Data in this exercise.
_ _ _ _ _ _ _

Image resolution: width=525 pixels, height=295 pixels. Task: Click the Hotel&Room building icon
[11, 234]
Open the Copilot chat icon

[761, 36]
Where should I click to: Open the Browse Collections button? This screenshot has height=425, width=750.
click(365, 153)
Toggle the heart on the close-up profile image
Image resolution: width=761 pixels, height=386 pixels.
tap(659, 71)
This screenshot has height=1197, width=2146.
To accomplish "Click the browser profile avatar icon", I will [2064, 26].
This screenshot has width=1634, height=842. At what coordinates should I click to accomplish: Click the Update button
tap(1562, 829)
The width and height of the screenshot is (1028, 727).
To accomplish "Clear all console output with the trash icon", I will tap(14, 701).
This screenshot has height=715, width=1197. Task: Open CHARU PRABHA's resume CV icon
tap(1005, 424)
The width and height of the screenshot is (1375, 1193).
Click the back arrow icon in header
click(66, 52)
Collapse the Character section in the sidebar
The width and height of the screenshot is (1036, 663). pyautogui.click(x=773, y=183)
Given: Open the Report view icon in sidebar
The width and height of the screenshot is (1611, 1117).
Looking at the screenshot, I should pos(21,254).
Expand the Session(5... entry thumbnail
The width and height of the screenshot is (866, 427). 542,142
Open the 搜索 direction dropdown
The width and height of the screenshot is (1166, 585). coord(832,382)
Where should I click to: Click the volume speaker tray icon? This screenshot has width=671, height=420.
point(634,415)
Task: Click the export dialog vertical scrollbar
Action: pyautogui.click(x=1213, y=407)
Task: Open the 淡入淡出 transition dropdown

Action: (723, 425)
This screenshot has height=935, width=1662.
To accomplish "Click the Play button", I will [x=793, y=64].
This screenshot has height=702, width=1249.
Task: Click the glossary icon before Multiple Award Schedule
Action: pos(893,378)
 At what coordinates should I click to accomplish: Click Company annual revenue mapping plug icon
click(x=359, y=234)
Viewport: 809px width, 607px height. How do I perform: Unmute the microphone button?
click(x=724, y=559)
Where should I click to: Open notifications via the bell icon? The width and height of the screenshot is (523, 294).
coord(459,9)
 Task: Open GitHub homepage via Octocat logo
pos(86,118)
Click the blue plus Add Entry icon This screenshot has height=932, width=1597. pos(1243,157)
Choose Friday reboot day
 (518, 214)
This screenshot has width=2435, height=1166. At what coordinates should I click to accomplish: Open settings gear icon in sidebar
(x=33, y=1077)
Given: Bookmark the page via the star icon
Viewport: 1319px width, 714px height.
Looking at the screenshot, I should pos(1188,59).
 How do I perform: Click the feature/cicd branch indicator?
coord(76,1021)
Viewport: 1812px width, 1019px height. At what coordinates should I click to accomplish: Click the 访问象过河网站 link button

_ _ _ _ _ _ _

Go through the entries line by line and count those with "Given". Give only the count.

Task response. 2